By fourth grade Jonathan was working independently, whiling away the hours memorizing digits of pi. In fifth grade he studied bookkeeping on his own. He was known as a math genius, but he was also the fastest runner in his class. He could beat anyone in the sixty-yard dash, even Scott Livingston. In revenge for this, Scott lured him into a game of Crack-the-Whip at recess. Watching his classmates holding hands, tugged by the leader in a snaking line whose tail moved ten times faster than its head, Jonathan was tempted by Courtney Cahill, the girl everybody knew Scott liked. She was freckled, her eyes copper-brown with long lashes, her hair streaked gold from the sun. Jonathan stepped between Scott and Courtney and took her hand, the first girl’s hand he’d ever held, and as the line whipped back, he felt her soft palm against his, a rush of delight, and the next moment, an explosion of pain on the side of his face, smack against his nose. Scott had stepped out of line and thrown a roundhouse right.

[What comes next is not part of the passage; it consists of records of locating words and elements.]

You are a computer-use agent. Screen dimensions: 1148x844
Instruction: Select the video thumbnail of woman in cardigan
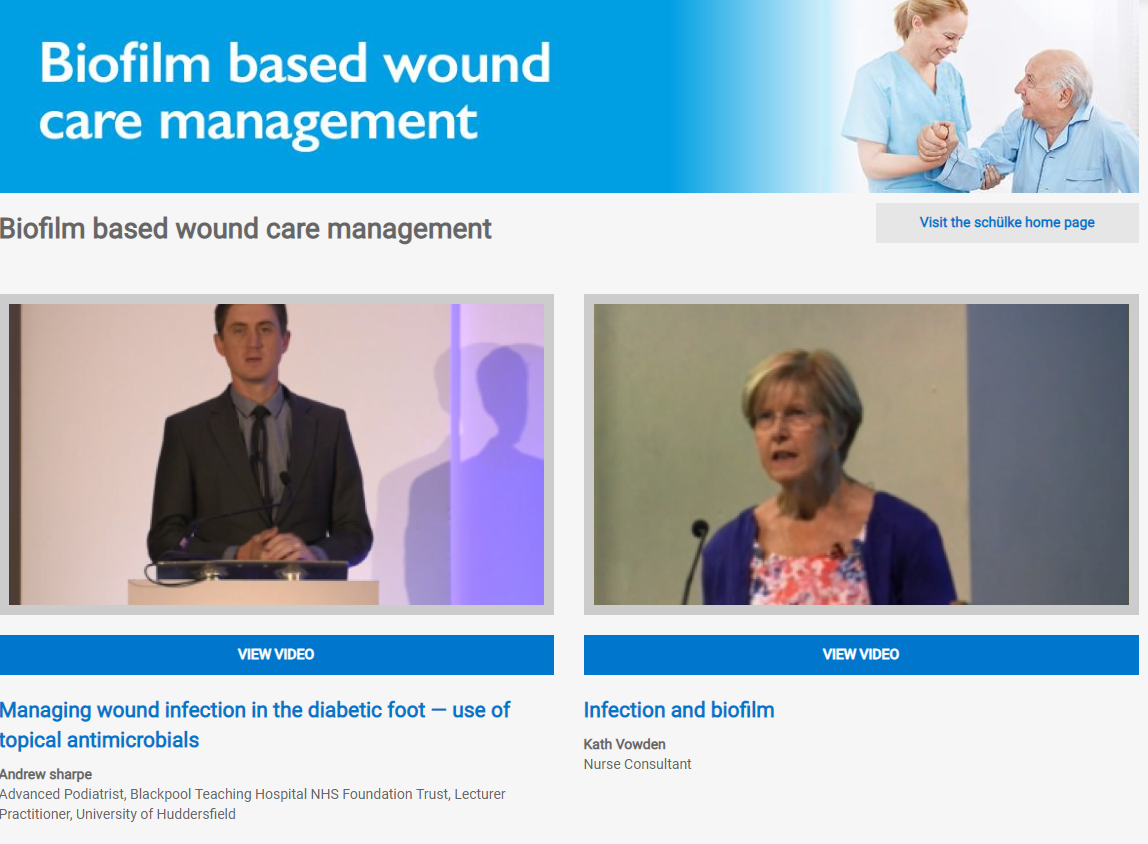860,454
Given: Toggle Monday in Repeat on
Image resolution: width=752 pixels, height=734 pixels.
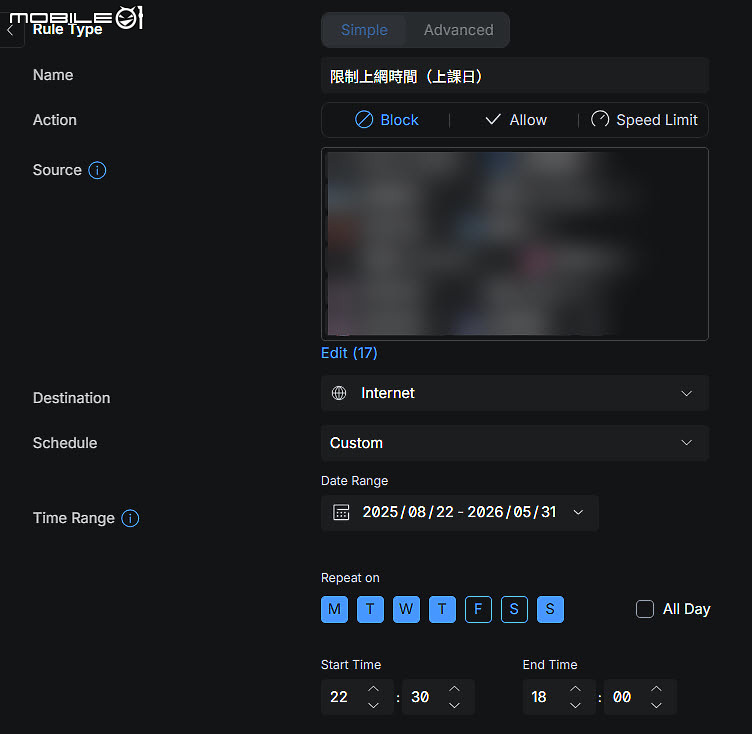Looking at the screenshot, I should [334, 609].
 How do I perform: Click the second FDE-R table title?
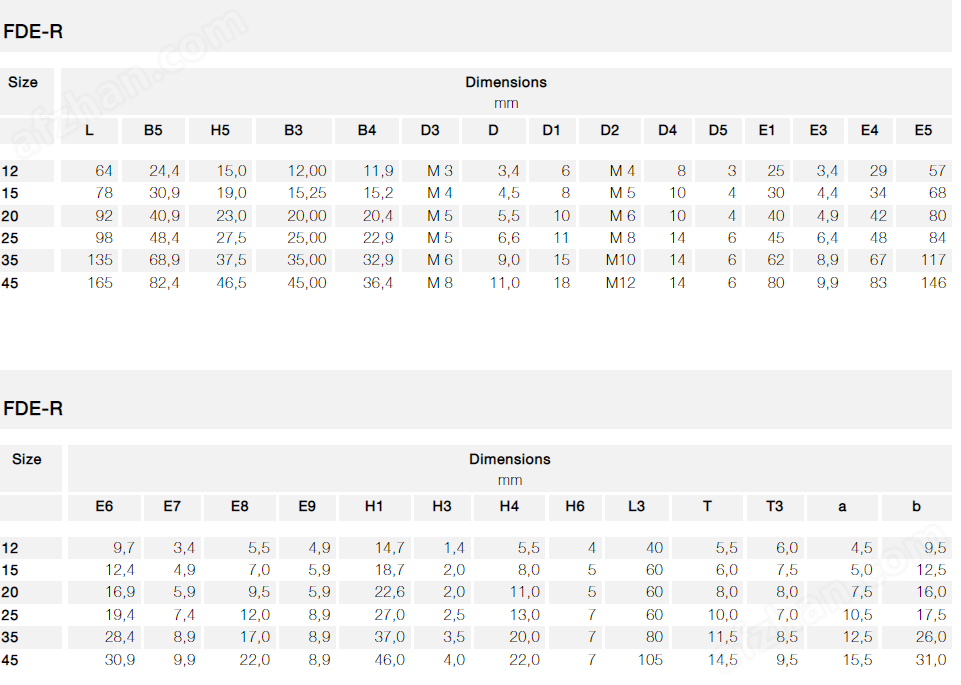pyautogui.click(x=33, y=409)
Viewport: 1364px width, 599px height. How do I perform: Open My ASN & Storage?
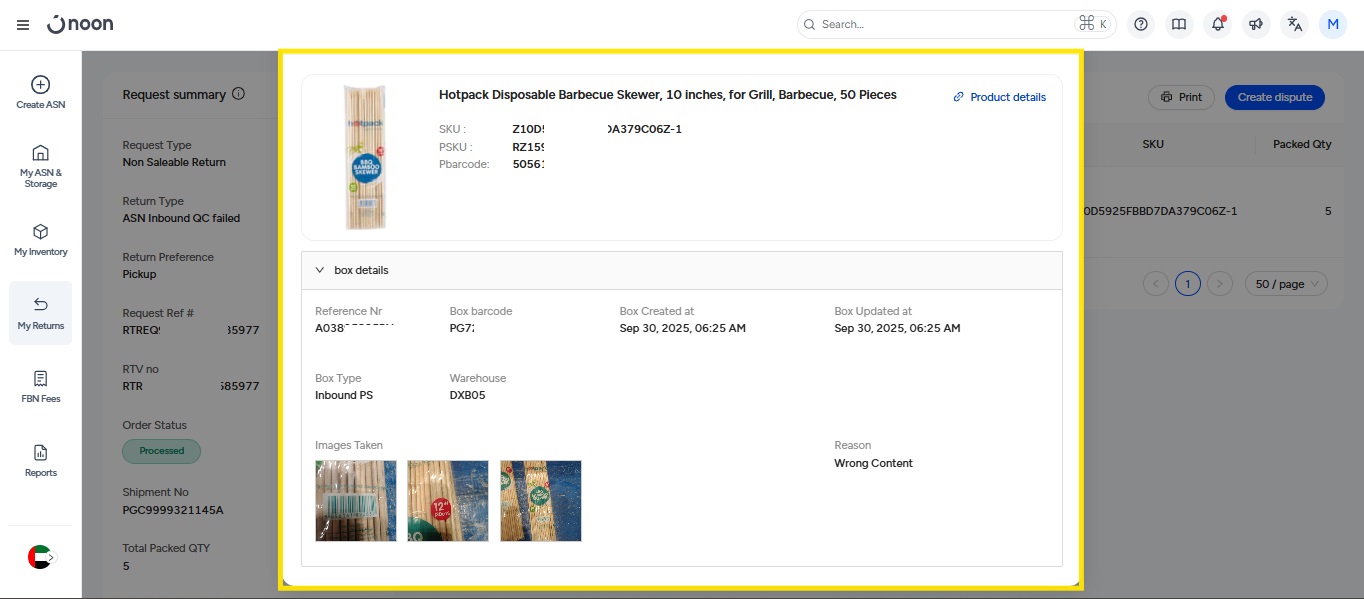40,166
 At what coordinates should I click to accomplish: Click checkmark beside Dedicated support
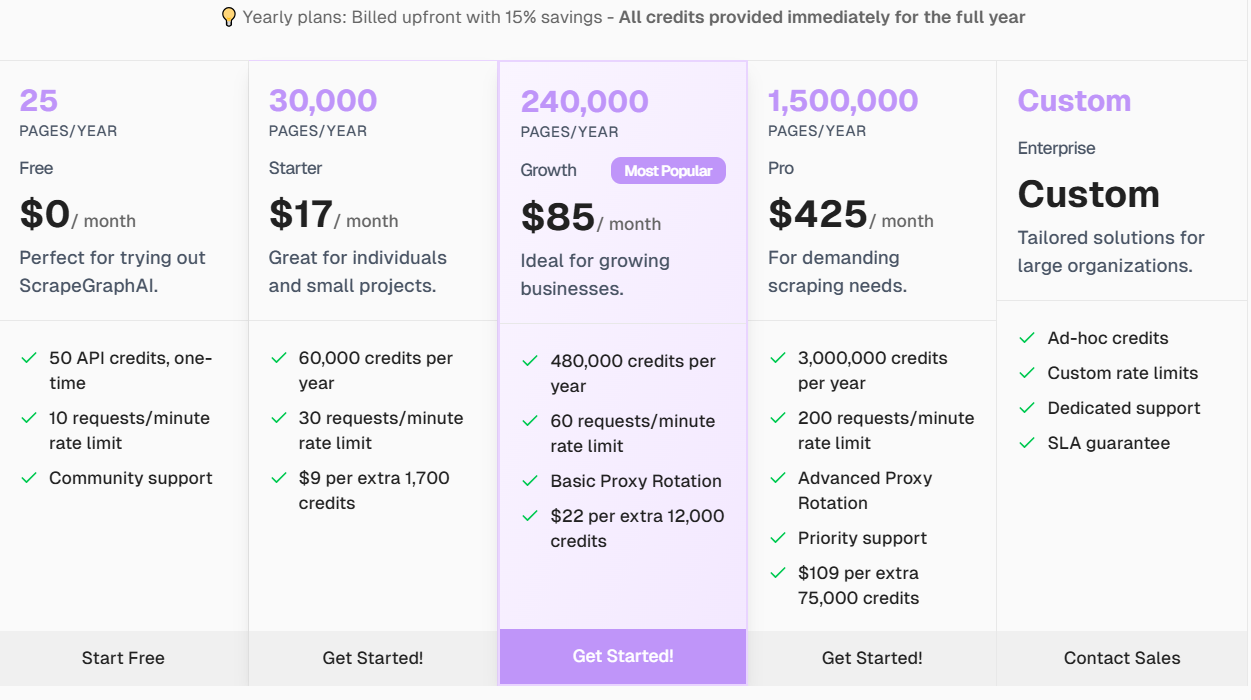click(x=1026, y=408)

Jonathan fell to the ground with blood gushing from his broken nose. Kids swarmed, girls screamed. The teachers were coming, but Jonathan sprang up and sprinted after Scott all the way across the playground. Heart racing, shirt drenched red, he chased his enemy down, caught him from behind, and slammed him to the hardtop. He punched Scott in the face until he was bleeding on the painted hopscotch squares.